Die rhythmisch mitreißenden „Polowetzer Tänze“ haben Alexander Borodin berühmt gemacht, seinen „Fürst Igor“ hingegen kennt kaum jemand. Dabei stammen diese beliebten, immer wieder in Konzerten gespielten Tänze genau aus dieser Oper, die ein Fragment blieb und von Alexander Glasunow und Nikolai Rimski – Korsakow vollendet wurde. Aber es ist durchaus wert, sein einziges Musikdrama wiederzuentdecken, denn es enthält auch sonst noch jede Menge glutvolle Musik, die aus dem Schatz des russischen Melodiengutes, aus Volksliedern und Kirchenmusik vermischt mit viel eigenem Feinsinn und orientalischem Kolorit geschöpft wurde. Leider erklingt diese im Orchester des Teatro Verdi Triest in einer Produktion der Nationaloper von Odessa unter Igor Chernetzki zu wenig zündend, seltsam ausgedünnt und zu wenig klangvoll. Auch gibt es zahlreiche Wackelkontakte unter den Musikern im Graben selbst und auch mit der Bühne.

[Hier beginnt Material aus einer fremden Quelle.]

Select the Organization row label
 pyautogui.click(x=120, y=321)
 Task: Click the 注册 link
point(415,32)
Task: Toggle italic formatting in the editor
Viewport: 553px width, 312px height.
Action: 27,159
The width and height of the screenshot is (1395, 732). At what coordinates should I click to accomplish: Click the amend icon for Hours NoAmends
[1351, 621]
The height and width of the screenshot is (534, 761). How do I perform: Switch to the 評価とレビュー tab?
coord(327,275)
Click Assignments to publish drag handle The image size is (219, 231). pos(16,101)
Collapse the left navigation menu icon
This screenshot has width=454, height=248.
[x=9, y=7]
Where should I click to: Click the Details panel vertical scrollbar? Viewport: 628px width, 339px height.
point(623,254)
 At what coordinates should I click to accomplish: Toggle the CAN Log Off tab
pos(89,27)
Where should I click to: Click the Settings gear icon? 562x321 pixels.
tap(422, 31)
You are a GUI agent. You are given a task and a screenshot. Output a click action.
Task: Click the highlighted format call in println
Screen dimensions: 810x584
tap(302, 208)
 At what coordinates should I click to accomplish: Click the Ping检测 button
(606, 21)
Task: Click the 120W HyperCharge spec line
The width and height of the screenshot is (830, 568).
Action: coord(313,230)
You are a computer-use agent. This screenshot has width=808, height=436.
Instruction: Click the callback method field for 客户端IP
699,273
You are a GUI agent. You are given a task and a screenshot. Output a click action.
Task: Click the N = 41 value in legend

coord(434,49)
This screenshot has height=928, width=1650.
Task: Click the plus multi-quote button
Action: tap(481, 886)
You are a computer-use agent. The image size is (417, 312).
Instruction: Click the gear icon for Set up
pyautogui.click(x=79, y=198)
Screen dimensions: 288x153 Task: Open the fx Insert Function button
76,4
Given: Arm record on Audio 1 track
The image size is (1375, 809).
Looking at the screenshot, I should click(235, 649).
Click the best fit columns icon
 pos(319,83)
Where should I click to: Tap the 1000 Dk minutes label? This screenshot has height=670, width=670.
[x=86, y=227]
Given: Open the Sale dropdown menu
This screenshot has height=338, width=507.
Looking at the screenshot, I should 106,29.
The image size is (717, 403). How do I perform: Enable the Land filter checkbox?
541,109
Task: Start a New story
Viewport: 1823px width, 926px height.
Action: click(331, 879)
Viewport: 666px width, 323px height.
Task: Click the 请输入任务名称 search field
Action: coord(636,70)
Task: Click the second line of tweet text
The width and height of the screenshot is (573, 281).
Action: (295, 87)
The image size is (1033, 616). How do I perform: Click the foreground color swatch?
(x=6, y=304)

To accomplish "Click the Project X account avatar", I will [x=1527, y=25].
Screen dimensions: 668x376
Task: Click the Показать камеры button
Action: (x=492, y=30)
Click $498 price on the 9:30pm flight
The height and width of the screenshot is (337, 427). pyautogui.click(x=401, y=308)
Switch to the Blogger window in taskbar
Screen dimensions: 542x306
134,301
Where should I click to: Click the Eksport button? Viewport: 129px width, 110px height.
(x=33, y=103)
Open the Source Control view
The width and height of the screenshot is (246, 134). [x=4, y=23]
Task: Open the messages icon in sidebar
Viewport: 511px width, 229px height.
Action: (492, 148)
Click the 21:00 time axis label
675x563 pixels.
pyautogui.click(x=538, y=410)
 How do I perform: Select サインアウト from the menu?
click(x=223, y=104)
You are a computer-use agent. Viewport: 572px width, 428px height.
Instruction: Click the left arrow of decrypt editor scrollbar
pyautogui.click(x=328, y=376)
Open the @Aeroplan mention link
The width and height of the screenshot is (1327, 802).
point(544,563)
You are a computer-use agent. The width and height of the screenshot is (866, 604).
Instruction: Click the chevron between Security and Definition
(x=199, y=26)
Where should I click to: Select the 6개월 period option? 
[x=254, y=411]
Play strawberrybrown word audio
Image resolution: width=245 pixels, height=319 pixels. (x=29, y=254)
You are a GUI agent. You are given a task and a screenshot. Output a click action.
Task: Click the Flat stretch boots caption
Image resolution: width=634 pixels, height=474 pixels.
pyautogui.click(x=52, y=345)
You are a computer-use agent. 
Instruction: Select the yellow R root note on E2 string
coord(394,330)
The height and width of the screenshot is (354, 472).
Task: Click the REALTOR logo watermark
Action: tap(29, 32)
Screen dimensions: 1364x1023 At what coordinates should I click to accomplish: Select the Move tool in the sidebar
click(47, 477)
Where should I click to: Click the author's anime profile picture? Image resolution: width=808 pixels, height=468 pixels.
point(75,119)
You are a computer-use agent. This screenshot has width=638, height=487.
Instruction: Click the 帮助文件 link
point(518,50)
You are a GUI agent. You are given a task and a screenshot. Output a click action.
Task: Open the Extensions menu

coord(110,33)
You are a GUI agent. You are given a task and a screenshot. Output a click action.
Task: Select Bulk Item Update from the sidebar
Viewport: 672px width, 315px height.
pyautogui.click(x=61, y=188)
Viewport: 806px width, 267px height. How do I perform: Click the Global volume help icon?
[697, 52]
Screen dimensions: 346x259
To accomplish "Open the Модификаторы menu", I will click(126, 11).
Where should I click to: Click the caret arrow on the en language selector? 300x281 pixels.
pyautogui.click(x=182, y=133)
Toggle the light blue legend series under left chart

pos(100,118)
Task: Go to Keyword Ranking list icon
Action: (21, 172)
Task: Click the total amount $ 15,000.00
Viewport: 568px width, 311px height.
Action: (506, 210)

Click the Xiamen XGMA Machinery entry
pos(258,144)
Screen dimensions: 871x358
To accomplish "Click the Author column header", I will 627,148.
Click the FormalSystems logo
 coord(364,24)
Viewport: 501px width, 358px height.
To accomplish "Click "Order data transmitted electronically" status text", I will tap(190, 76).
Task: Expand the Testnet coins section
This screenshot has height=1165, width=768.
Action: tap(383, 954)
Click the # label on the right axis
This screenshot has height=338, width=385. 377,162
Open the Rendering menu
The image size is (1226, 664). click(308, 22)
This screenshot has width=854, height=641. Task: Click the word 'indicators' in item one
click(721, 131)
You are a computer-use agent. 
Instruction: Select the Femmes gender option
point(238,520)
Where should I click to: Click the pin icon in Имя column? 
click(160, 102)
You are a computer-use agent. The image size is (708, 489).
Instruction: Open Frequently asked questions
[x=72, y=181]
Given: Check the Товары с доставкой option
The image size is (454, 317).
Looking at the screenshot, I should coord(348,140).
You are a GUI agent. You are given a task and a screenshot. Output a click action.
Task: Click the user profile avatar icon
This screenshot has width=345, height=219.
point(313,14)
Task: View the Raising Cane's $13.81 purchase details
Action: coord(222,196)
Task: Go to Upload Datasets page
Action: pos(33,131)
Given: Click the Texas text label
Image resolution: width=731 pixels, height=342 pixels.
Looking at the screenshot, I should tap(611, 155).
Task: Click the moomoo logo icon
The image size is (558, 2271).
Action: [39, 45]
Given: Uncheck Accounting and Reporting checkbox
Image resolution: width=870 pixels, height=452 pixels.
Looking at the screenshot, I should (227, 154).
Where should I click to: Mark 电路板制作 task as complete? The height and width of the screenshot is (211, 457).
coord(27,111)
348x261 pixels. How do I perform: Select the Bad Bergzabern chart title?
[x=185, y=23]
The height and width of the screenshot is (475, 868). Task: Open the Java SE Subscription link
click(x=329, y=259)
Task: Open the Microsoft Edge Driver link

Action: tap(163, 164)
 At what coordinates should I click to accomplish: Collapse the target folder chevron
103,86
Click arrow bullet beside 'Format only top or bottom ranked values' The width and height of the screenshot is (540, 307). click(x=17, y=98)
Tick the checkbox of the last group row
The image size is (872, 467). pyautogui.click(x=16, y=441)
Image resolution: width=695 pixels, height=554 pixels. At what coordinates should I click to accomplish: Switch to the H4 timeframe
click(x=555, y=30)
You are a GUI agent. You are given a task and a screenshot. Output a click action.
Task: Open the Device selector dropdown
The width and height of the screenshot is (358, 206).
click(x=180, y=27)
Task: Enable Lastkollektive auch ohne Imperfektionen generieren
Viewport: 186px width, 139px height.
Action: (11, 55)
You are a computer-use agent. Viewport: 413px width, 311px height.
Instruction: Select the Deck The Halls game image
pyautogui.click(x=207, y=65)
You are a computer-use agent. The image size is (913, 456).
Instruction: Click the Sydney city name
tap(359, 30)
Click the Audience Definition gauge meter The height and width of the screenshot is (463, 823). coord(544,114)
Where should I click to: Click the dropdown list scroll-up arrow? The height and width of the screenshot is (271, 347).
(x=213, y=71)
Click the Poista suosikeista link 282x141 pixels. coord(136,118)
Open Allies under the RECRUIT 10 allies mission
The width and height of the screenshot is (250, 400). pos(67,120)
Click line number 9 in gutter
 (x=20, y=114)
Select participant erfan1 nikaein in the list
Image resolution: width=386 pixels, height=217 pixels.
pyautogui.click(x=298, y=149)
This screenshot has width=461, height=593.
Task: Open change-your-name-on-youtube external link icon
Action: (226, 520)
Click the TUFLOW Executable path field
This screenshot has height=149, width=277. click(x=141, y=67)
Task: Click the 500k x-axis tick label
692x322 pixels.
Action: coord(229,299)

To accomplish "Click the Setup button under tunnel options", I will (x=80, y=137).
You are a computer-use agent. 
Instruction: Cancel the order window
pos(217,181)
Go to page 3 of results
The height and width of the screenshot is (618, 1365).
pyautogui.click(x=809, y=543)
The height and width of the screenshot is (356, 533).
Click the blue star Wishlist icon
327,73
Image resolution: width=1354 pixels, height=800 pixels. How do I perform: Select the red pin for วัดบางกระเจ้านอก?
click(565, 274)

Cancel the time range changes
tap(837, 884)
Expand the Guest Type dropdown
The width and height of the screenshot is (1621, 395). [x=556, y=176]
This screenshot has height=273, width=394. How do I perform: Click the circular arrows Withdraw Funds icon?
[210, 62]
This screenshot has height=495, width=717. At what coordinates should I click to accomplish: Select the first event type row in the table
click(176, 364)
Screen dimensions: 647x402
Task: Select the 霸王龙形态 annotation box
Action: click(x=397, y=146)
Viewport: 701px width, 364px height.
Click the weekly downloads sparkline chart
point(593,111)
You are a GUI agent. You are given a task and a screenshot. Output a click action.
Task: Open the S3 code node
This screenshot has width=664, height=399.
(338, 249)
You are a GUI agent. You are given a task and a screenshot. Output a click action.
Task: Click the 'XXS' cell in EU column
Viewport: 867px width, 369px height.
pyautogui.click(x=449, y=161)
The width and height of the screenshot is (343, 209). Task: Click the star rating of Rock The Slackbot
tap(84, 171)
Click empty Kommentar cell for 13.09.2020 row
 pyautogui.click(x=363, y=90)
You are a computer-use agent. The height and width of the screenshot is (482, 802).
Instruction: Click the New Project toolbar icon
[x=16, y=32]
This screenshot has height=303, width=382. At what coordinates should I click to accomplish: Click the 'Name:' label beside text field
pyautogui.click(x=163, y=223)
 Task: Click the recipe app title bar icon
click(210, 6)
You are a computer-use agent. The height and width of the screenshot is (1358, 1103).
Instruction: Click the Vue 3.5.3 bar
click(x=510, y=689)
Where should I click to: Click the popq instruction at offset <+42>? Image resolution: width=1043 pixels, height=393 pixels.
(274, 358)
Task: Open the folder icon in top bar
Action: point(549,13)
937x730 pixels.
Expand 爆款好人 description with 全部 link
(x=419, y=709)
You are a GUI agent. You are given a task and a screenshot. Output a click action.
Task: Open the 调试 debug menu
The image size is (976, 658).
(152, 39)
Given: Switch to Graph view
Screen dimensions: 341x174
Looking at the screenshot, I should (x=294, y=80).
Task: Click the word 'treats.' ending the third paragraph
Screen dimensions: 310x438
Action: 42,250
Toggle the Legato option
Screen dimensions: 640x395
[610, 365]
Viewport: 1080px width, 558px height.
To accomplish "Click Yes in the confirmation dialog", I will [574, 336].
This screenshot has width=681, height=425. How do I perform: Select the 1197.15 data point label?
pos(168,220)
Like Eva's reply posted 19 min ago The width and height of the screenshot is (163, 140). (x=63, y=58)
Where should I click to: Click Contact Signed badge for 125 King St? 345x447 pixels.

Überwiegend zufrieden darf man hingegen mit den Sängerinnen und Sängern sein: Als Titelhelden erlebt man Alexey Zhmudenko stimmgewaltig und mit großer Bühnenpräsenz. Bei seinem Gegenspieler Viktor Shevchenko als Khan Kontschak, Anführer des Polowetzer Volkes, darf man sich über einen schwarzen Bass mit phänomenaler Tiefe freuen. Anna Litvinova als Igors Frau Jaroslawna verfügt über eine schöne Mittellage mit vielen Nuancen, sie wird aber in den absoluten Spitzentönen etwas eng. Mit uneingeschränkter Höhe hingegen und ungemein schönem, lyrischen Tenor vernimmt am Wladislaw Goray als ihren Sohn Wladimir. Dmitry Pavlyuk singt den Fürsten Galitzki zwar kraftvoll aber mit ziemlich nasal klingendem Bass. Kateryna Tsymbalyuk als Tochter des Khan singt mit schönem, dunklen Mezzo. Stimmgewaltig aber nicht immer intonationsreich hört man den Chor des Teatro Verdi Trieste, dessen Einstudierung Francesca Tosi besorgte, der von Sängern des Opernhauses aus Odessa verstärkt wurde.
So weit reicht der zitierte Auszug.